▸ TEXTO ORIGINAL
Para los antiguos Cristo quería decir rey. Pero Cristo fue un rey fuera del esquema reconocido: porque nació en un establo de la hija de unos campesinos, entre el ganado y los pastores. Mientras que los otros soberanos provenientes de lo alto, bajaban de los tronos para dominar, Él venía de lo bajo, del último estrato, para servir: debajo de todos, para ser siervo universal. Y en este servicio consitió su soberanía.
Todo es sencillo y encantador, como un idilio, en este nacimiento de un niño en el corazón de una noche ventosa –en el corazón de la noche de los tiempos-: un niño enviado para salvarnos. De quien el mundo tenía necesidad para ser salvado. Estaba lleno de mal, tomado por una enfermedad, una fiebre que estaba deshaciendo a la humanidad. Y Jesús trajo la salud, y restableció la vida, y derrotó a la muerte.
Cuando apareció el Salvador, una gran luz aclaró la noche. Permanece la noche, pero permanece también la luz; y en el cristianismo es siempre Navidad. No se cede a la muerte: se recomienza siempre. Y Navidad trae, entre lágrimas, la alegría, incluso hoy. Dios baja entre nosotros, nosotros subimos a Dios; Él se humaniza y nosotros nos divinizamos; el punto de encuentro es el corazón de Él.
A partir de su nacimiento nace un nuevo pueblo. Como le anunció en ángel a los pastores asombrados: -No teman; les anuncio una gran alegría para todo el pueblo. Para todo el pueblo, alegría: sin excluir a nadie, de ninguna clase o raza o lengua o color; porque donde tienen lugar las discriminaciones, allí incide la muerte.
La Iglesia existe por Cristo; porque Cristo, así como nació para todos una noche en Belén, ha de renacer cada día para cada uno; y nos pide que no lo rechacemos, que abramos el corazón para hospedarlo: aunque sea escuálido como un establo. Se encargará Él de transformarlo en un templo repleto de ángeles.

▸ ÍTEMS EXTRAÍDOS

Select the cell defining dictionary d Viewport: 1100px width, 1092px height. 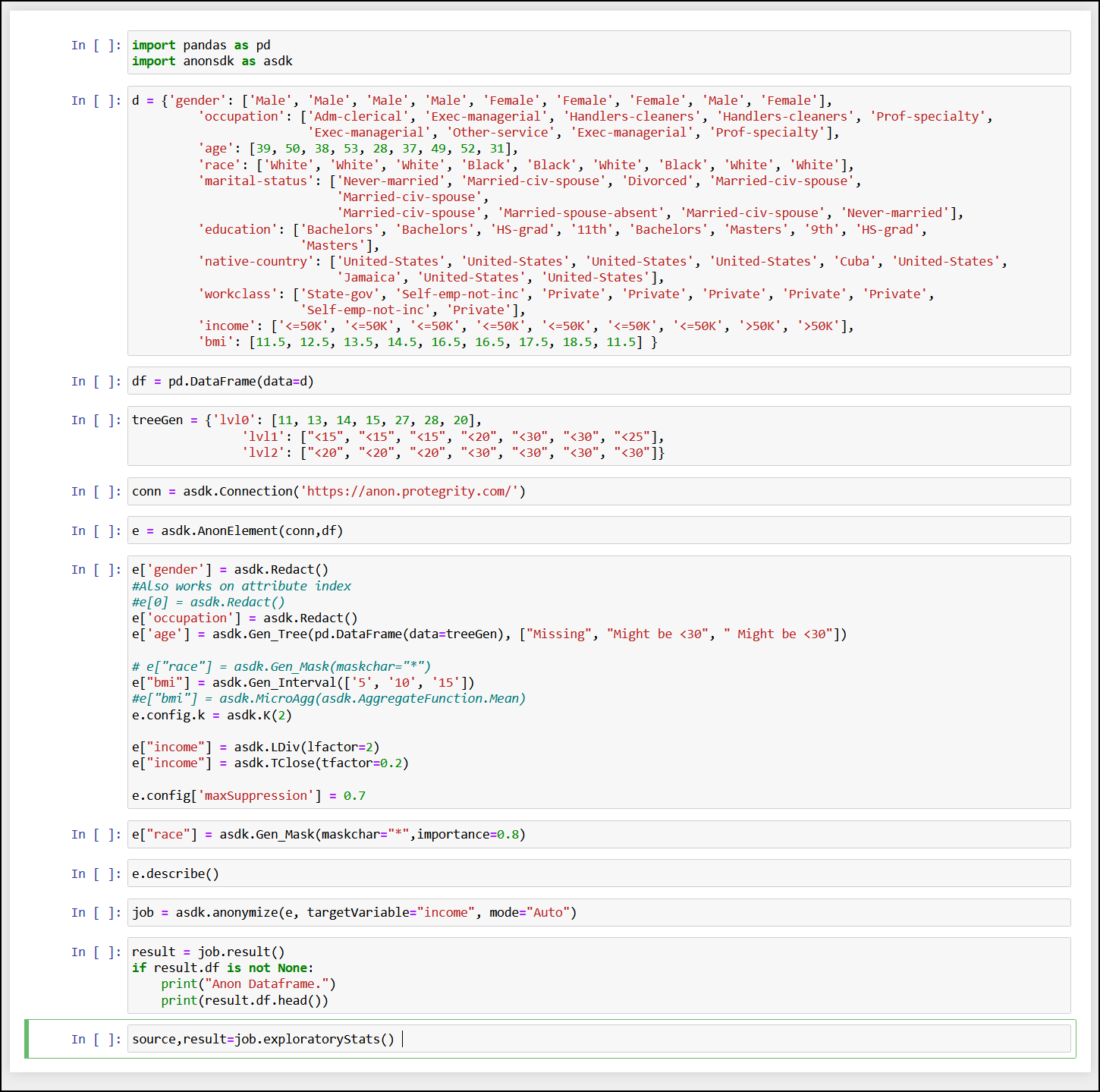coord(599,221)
==
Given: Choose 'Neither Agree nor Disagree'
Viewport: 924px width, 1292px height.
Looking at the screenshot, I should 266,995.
==
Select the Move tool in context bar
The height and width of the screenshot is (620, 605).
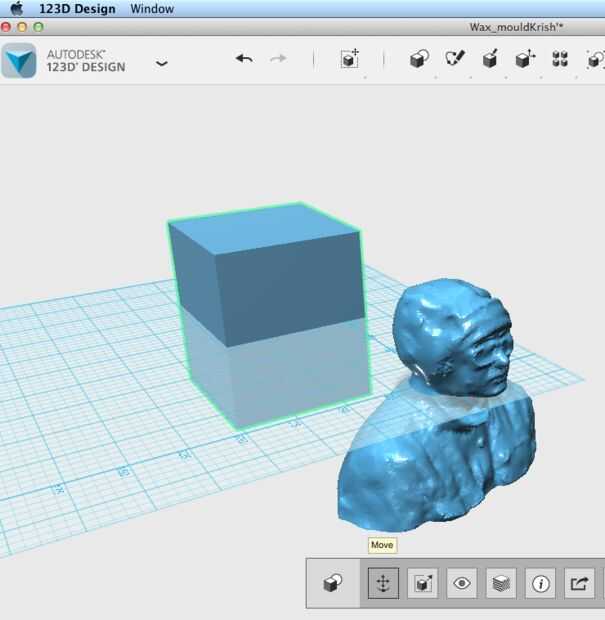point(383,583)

▸ QUÉ DEBES HACER
**A.** Resume en menos palabras el párrafo del texto sobre la Navidad que empieza con "A partir de su nacimiento", sin dejar fuera sus datos principales.
**B.** Contesta brevemente estas preguntas con lo que dice el texto sobre la Navidad:
(i) ¿Entre quiénes nació Cristo?
(ii) ¿Qué aclaró la noche cuando apareció el Salvador?
(iii) ¿En qué transformará Él el corazón que le abramos, aunque sea escuálido como un establo?
Los ítems no tienen nada que ver con esto.

▸ RESPUESTAS POR TAREA
**A.** Con su nacimiento nace un nuevo pueblo. A los pastores asombrados se les anunció una gran alegría para todo el pueblo. Esa alegría no deja fuera a nadie, sea de la clase, raza, lengua o color que sea, porque la muerte incide donde hay discriminación.

**B.**
(i) Entre el ganado y los pastores.
(ii) Una gran luz.
(iii) En un templo repleto de ángeles.